6:56pm today was a better day. I felt more confident. I am still dealing with the staffing issues from last week but I am not as frustrated. Tomorrow morning is the interview for the job in Denver. I don’t have much expectation there but I am curious to hear about it.
Tag: confident
Writing
9:36am We are getting ready to leave for the activity center. It should be a fun time. Right now I am thinking about the creative pursuit of writing and what I do for work. I have come up with a new perspective. In the summer of 2002, well before my daughter was born, my wife and I moved to Valencia, California from Evanston, Wyoming. My wife kept her corporate position but I quit my job as a religious consultant for the state of Wyoming. We moved so I could be an actor and my wife could be closer to family. It was a rash adventurous decision we made as newlyweds who were sure we could conquer the world. The move was not free of tension. My wife was supportive but skeptical. While she looked forward to spending time with her sisters she wasn’t sure of my new plan for work. But I was confident. I envisioned myself auditioning for parts and easily getting jobs to pay my share of the bills. As soon as I got to California I began submitting headshots. I auditioned for some student films and got some parts but not nothing else. By the fall I realized I had neither the drive nor the talent to be a successful actor. I wasn’t terribly heartbroken. I tried and it didn’t work out. I accepted the failure but was left with a creative void. I needed to find a new pursuit. 3:09pm hanging out at the activity center, picking up where I left off. I decided I was going to be a writer. It wasn’t too much of a reach. Starting years earlier in seminary I had written some stories and started a novel. In fact I had just finished an autobiography of my youth titled “The Journey and the Destination.” In the moment I was happy. Writing was my new identity. This is noteworthy because it was during what I consider the most vibrant period of my life i.e. the time I was a hospice chaplain. In reality being a hospice chaplain was not my career choice. It was the job I did to support myself while I wrote. I loved being a chaplain. I cherish the time but I identified as a writer more than a chaplain. Just saying that reduces my anxiety. It changes how I approach work and purpose. For so long I have viewed my situation as facing a choice between sales/operations or being a chaplain. In reality I am facing a choice between sales/operations and writing. I know who I am, what I want to be. I want to be a writer. I am a writer. I simply realize I can’t expect writing to produce sustainable income. So the question I ask is, “What do I want to do to support myself while I write?”
The me of me
12:14am in bed Wednesday night/Thursday morning. I woke up from a dream ready to start over. Completely over. It is time to Re-examine the me of me. My arbitrary viewpoints are fluid. My perceived values are open. I Filter my personality and wash out that which doesn’t serve me. I am confident, happy and secure.,
Stay focused
10:48am stay focused. Confident. Assured. Positive. Captain. Leader. Champion
Positive news
8:27am I am energized by positive news. I am confident. Prepared. Uplifted. I can adapt and persevere
Tuesday Morning
5:37am I did not have a lot to say yesterday. I was still feeling run down. I sent an email to a wrong person causing embarrassment. I missed my exit coming home. I was not attentive. Today feels better. Operations review this afternoon. A couple of other meetings. I am not as confident. Friday drained me. Yesterday wasn’t better. I believe it is good. I need to find a pace I can sustain. Not be overly high or low.
Ego
The ego will roar to be fed. Achieving the objective seldom happens on the first effort. Failure leads to assessment of what went wrong. We don’t know what went wrong so we take the “facts” of what happened and determine an alternate course. Maybe the first two or three times we remain confident.

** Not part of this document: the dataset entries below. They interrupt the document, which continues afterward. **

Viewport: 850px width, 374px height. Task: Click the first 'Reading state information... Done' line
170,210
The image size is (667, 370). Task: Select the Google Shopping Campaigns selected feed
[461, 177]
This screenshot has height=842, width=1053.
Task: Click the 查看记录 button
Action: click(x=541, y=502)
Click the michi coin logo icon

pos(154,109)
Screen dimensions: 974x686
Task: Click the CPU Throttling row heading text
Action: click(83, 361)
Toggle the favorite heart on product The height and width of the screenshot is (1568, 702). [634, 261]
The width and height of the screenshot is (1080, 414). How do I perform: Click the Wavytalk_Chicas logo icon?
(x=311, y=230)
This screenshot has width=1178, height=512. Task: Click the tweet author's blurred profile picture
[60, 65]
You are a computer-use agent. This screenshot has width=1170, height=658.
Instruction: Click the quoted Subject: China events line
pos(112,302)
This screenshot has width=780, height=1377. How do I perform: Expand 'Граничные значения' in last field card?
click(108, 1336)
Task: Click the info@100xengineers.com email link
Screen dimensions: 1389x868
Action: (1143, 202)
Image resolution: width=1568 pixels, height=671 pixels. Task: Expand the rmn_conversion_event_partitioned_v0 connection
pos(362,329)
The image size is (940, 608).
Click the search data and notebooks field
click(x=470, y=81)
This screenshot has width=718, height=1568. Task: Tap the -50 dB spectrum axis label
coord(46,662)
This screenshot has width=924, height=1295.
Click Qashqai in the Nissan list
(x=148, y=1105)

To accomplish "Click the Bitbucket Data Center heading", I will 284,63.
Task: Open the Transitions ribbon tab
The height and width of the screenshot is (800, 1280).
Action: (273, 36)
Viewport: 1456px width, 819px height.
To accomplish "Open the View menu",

Then it happens again and again. The objective isn’t achieved. We start to doubt ability.
We can give up and not try but it is still new so we don’t do that. But we look for patterns. We see shortcomings and others don’t fix. Blame them. Blame situation. And since they have been identified we are hyper aware of them. We see failure, we see the perceived reason. We associate them.
The situation runs out, we give up or we are removed.
I worked sales on business consulting. Completed training, did ride along, practiced my pitch. I was raring to go. They sent me five leads. I failed. They sent me five more. Nothing. Four. Four. Five. It my last one had a good talk. Got farther than I ever had. I felt I was figuring it out.
Come Monday I didn’t get any leads. They said sorry. Next day sent me two. I didn’t make a sale. No leads. No leads. Complained. 2 leads. Nothing. Next Monday nothing. Tuesday nothing. Wednesday I get an email I won’t get any more leads. I didn’t produce.
I had a week where they really fed me.
Then just a couple more. Why waste the leads?
So you know what I did? I started cold calling to make my own leads.